What you need to do:
Starting at the line that contains "I want to click on sidebar-item-device-connectivity: Device" and ending at the line that contains "center [102, 440].", rewrite those lines with "Locate an element on the screen" renamed to "Find an element on the screen" and everything else left unchanged.

⁂

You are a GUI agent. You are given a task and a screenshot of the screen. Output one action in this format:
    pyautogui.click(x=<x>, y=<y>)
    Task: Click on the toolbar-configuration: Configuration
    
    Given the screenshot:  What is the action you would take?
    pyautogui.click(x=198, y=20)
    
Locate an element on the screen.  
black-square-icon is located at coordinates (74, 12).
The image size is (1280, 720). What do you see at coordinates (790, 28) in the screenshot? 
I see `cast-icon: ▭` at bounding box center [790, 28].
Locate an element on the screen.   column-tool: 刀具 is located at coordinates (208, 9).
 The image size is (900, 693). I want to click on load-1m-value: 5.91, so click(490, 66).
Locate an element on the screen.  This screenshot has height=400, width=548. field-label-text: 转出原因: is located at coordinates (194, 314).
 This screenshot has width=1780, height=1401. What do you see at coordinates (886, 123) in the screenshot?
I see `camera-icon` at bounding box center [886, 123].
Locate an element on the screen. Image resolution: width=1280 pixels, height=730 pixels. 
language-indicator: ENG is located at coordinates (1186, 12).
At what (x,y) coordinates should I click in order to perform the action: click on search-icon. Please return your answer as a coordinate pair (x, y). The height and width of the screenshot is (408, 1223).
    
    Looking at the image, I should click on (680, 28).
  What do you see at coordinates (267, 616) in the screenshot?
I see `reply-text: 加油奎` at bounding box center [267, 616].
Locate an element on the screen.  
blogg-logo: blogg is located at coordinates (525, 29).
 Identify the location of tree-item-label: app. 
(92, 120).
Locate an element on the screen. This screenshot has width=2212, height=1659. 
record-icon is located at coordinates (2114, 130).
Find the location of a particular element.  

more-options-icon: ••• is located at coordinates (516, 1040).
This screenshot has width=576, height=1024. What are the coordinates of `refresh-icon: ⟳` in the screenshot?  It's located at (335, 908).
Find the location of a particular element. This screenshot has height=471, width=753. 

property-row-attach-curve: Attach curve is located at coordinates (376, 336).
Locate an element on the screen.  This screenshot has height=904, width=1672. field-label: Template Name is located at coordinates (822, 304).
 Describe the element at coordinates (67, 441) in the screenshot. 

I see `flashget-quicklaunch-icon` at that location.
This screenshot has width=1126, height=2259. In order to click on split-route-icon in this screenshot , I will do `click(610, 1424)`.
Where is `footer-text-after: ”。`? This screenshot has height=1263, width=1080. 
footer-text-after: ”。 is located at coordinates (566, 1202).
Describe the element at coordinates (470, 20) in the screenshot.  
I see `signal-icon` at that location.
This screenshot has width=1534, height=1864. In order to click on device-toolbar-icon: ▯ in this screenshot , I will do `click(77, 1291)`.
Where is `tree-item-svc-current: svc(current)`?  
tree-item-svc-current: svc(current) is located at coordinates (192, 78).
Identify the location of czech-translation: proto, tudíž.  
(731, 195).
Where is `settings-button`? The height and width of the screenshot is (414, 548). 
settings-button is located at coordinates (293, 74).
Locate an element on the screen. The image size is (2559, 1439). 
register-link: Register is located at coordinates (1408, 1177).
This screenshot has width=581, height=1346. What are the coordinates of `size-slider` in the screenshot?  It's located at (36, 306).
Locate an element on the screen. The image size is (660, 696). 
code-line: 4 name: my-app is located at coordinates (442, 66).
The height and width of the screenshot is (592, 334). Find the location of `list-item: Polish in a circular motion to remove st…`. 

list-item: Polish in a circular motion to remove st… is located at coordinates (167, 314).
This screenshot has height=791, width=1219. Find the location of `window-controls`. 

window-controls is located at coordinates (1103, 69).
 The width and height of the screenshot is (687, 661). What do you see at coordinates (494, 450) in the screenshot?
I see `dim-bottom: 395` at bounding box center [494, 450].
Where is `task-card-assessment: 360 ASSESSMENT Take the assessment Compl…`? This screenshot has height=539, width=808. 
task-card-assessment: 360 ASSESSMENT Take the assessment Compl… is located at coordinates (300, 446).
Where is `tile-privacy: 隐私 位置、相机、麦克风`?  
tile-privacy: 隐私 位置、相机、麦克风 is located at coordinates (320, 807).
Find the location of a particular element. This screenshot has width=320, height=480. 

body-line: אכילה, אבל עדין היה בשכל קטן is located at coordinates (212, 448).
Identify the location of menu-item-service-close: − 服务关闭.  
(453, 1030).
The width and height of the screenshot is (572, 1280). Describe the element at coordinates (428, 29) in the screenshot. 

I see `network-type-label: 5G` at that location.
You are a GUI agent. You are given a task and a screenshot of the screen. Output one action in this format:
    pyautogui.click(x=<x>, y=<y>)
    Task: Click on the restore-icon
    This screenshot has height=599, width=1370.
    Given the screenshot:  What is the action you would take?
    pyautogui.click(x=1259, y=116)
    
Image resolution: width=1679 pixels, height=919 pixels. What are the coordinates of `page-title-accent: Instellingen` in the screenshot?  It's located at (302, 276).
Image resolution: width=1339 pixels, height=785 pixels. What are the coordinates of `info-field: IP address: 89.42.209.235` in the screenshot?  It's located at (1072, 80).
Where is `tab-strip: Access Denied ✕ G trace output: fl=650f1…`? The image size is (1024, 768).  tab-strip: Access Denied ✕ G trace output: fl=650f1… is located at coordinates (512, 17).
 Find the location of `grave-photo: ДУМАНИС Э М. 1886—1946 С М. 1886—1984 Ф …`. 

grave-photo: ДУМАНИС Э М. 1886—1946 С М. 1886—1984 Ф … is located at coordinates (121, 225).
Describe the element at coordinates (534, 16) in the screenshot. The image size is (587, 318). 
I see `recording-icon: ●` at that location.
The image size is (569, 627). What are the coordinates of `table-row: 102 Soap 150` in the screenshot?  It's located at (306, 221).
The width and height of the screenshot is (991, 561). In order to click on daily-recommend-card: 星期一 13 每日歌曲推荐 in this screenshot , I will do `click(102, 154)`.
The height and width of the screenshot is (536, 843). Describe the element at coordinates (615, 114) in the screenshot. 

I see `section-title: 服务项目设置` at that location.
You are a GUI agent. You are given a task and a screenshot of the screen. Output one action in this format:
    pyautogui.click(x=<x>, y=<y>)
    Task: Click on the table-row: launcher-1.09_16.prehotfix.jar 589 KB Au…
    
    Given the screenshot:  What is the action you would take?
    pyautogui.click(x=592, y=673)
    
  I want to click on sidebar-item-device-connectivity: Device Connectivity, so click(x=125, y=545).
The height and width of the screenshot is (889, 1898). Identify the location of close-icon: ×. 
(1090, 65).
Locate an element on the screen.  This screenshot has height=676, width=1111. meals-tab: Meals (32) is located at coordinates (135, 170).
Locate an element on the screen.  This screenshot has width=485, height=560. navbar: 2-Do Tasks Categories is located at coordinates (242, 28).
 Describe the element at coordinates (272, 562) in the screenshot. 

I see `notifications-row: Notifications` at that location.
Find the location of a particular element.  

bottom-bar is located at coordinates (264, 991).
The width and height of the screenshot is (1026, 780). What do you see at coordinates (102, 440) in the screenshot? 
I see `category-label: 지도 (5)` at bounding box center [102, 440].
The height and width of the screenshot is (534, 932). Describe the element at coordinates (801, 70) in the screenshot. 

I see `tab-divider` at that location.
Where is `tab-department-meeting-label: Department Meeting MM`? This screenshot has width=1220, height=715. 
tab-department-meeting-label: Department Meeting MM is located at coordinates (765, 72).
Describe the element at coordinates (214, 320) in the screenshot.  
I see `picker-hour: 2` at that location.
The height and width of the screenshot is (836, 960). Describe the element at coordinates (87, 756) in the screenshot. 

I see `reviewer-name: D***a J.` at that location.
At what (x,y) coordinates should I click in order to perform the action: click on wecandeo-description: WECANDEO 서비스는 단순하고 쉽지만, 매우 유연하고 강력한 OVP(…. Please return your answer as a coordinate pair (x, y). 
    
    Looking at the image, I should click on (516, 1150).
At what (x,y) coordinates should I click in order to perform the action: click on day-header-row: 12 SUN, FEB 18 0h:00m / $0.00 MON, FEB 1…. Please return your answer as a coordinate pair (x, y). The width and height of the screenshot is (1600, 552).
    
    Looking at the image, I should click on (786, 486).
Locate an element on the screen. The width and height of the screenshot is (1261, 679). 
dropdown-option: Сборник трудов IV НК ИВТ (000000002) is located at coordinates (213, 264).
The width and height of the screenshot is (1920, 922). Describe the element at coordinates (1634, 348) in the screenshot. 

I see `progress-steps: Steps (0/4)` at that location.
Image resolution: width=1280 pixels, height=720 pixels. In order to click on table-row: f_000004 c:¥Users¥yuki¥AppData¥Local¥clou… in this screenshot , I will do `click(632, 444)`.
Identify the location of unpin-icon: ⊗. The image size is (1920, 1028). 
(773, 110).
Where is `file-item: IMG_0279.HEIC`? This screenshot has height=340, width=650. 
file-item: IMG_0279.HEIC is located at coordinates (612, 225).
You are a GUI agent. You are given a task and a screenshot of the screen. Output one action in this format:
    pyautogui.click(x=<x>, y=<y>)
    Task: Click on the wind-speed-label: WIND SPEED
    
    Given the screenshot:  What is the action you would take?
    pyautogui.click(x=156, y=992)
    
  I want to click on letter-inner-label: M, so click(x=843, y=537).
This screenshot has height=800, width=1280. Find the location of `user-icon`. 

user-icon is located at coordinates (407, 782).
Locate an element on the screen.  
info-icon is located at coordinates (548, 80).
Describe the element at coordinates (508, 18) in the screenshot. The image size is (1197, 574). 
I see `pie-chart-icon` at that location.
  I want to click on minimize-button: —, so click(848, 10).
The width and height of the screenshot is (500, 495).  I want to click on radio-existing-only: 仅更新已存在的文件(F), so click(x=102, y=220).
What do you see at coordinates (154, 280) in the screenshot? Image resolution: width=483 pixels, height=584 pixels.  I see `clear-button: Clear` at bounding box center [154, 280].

⁂

Your solution:
  I want to click on sidebar-item-device-connectivity: Device Connectivity, so click(x=125, y=545).
The height and width of the screenshot is (889, 1898). Identify the location of close-icon: ×. 
(1090, 65).
Find an element on the screen.  This screenshot has height=676, width=1111. meals-tab: Meals (32) is located at coordinates (135, 170).
Find an element on the screen.  This screenshot has width=485, height=560. navbar: 2-Do Tasks Categories is located at coordinates (242, 28).
 Describe the element at coordinates (272, 562) in the screenshot. 

I see `notifications-row: Notifications` at that location.
Find the location of a particular element.  

bottom-bar is located at coordinates (264, 991).
The width and height of the screenshot is (1026, 780). What do you see at coordinates (102, 440) in the screenshot? 
I see `category-label: 지도 (5)` at bounding box center [102, 440].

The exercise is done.